___ Data to use ___

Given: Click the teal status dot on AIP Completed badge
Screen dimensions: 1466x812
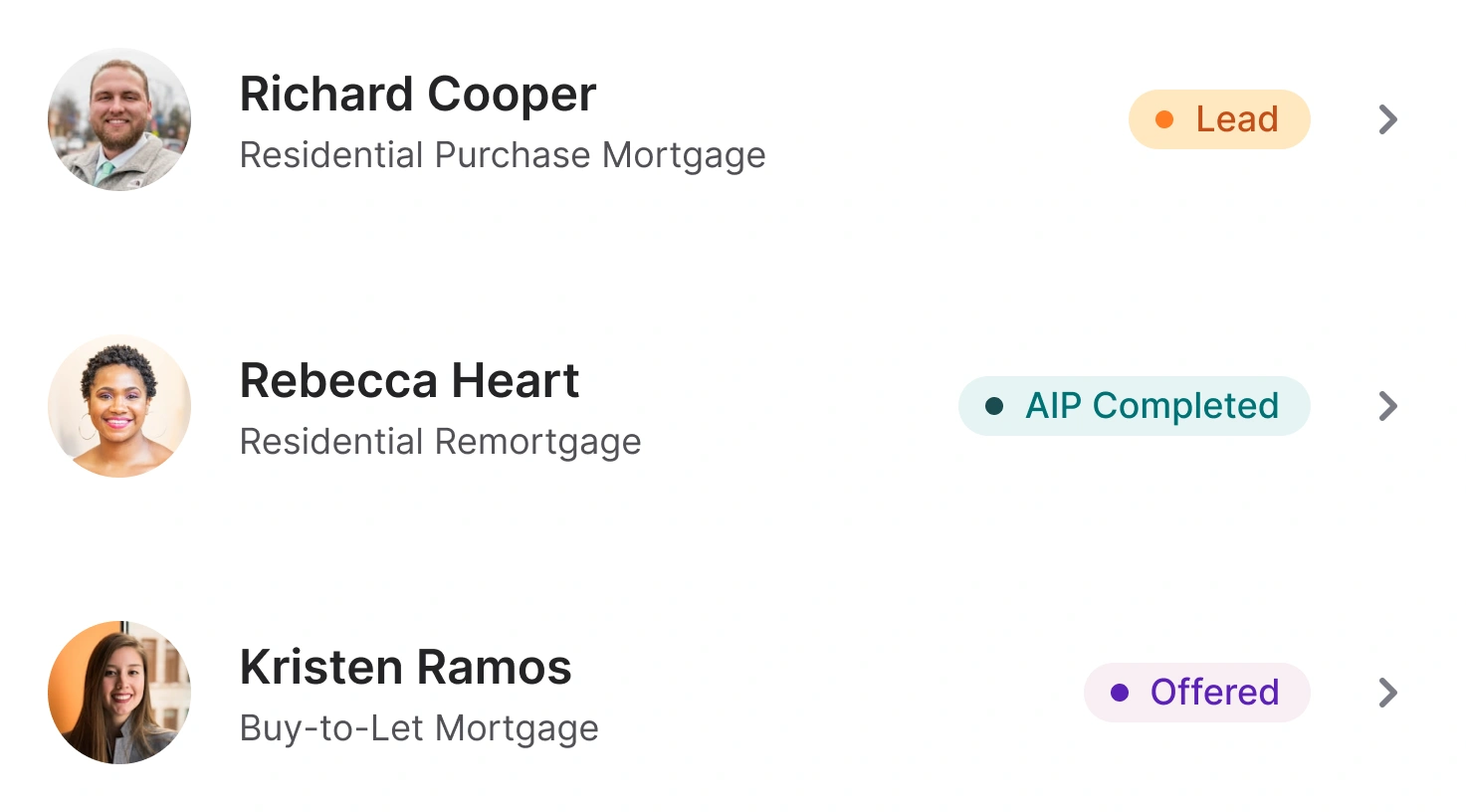Looking at the screenshot, I should click(994, 406).
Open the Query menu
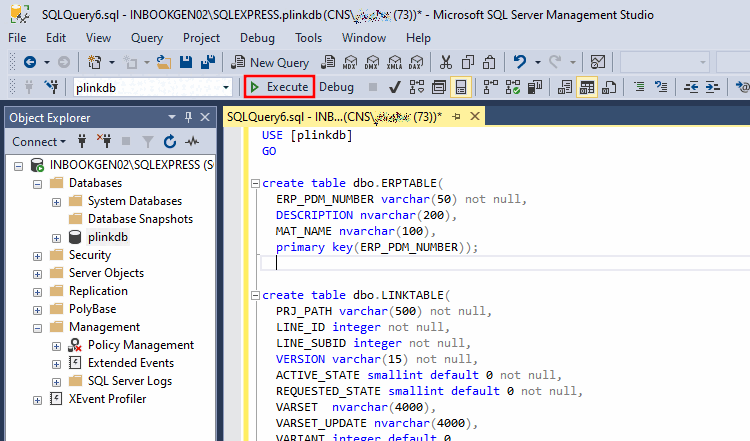The image size is (750, 441). coord(147,38)
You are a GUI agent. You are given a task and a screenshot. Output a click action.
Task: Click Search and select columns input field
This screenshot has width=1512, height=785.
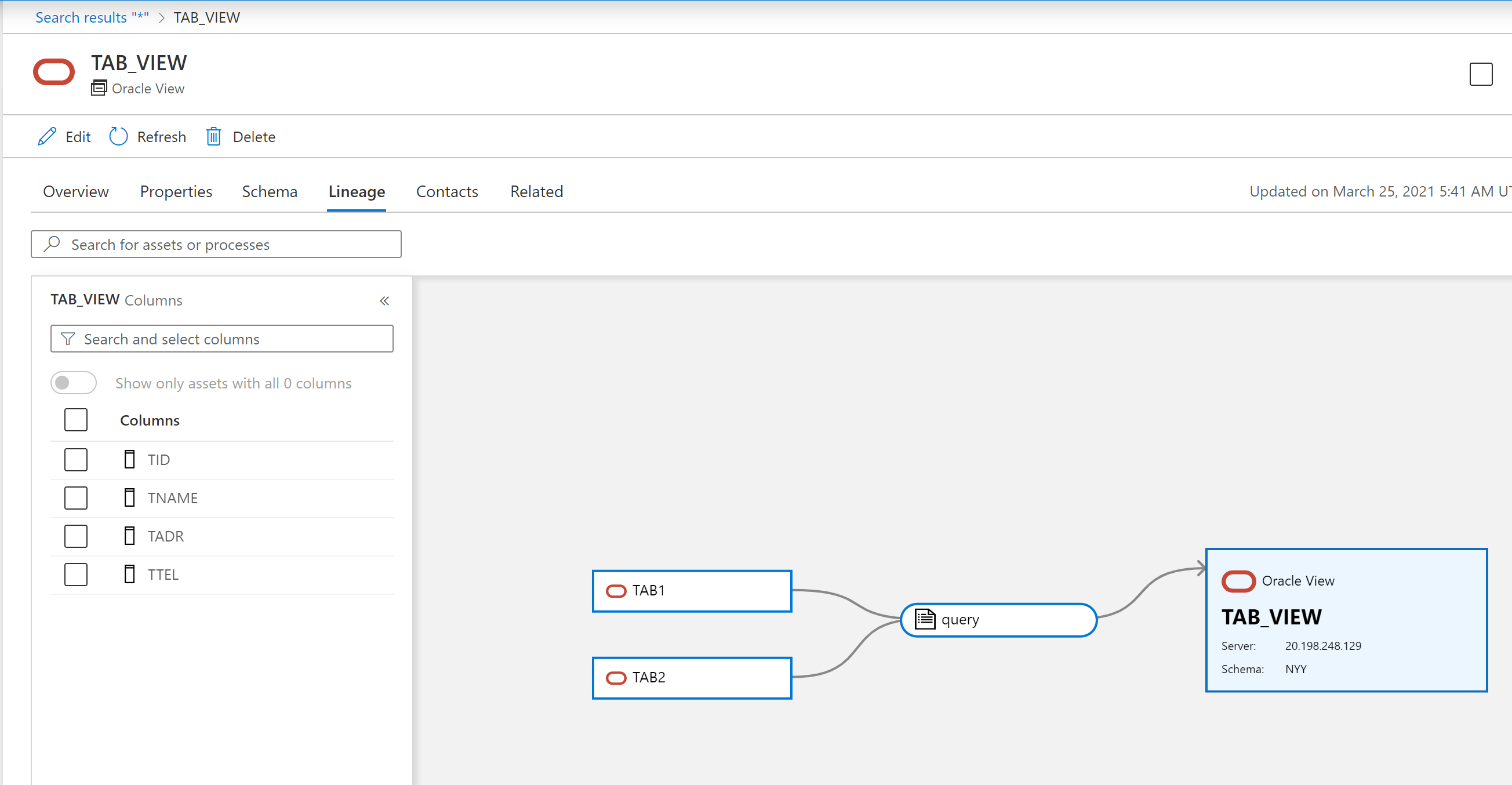pyautogui.click(x=221, y=339)
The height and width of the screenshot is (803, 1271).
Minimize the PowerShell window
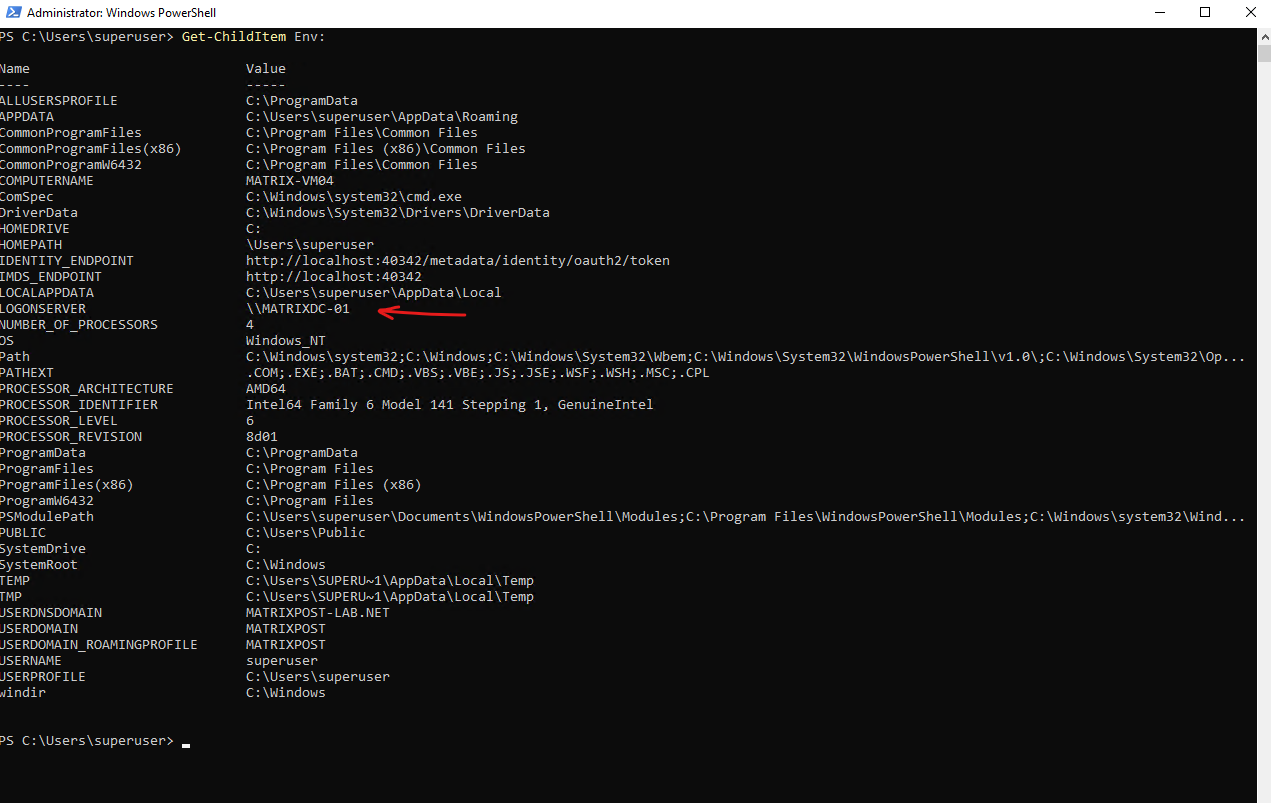tap(1159, 12)
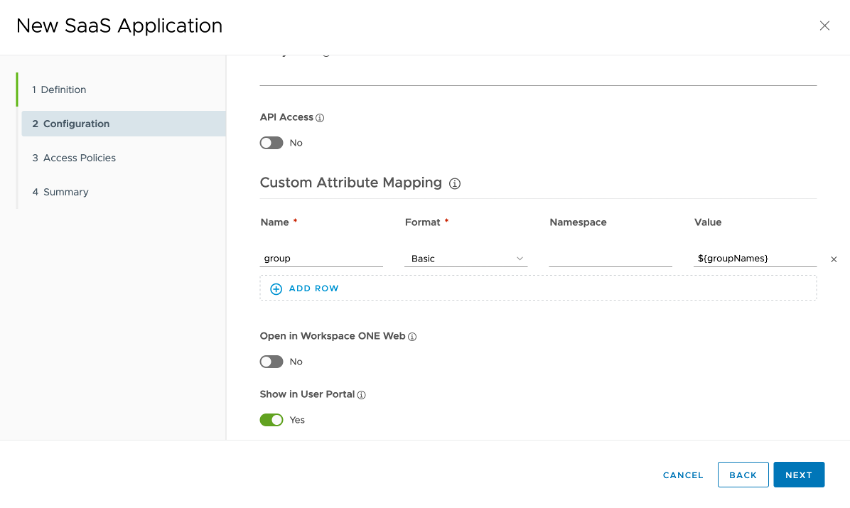Remove the group attribute row

pos(834,259)
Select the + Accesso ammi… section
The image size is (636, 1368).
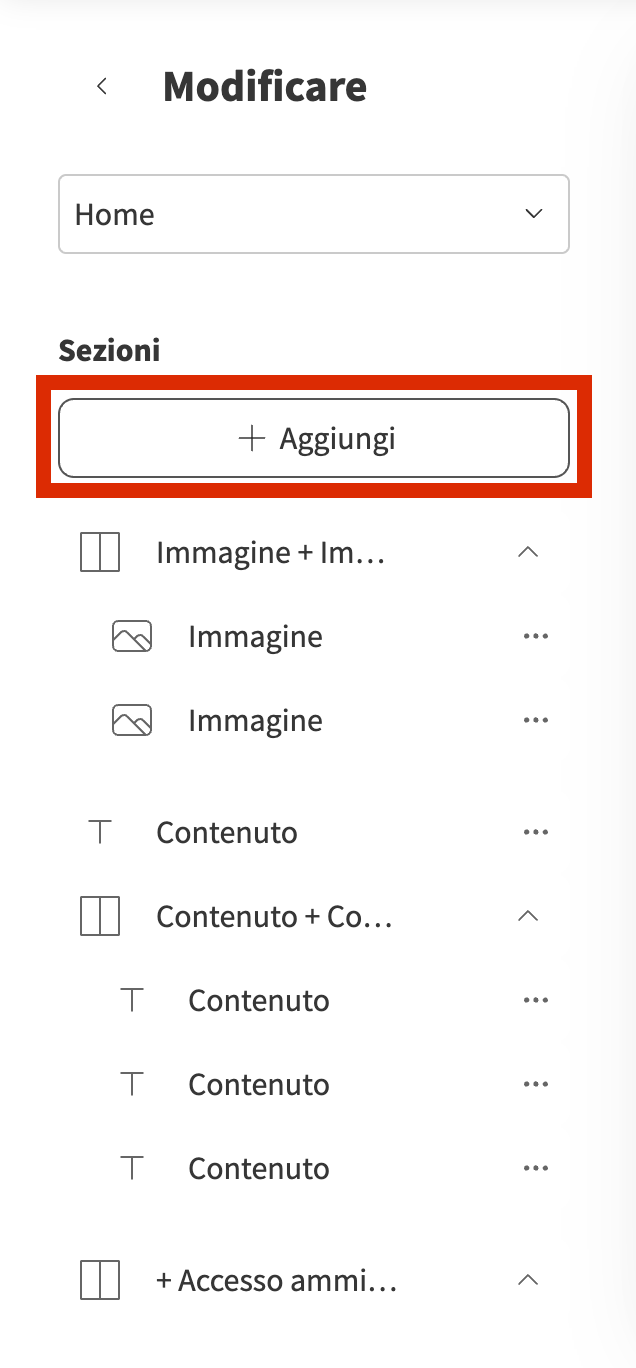click(x=277, y=1281)
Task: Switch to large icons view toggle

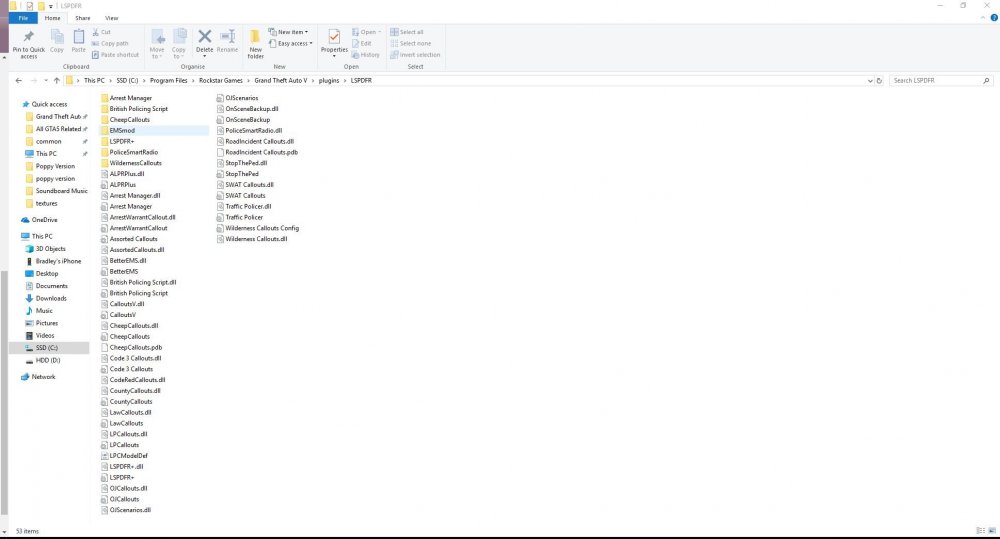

___

Aim of the task >>
Reproduce nothing but the lines from the line containing "Minimize the PowerShell window" through the last line of the data above, exactly as written and without pictures.

Result >>
Minimize the PowerShell window
tap(1159, 12)
Remove the group attribute row

pos(834,259)
Select the + Accesso ammi… section
The image size is (636, 1368).
click(x=277, y=1281)
Task: Switch to large icons view toggle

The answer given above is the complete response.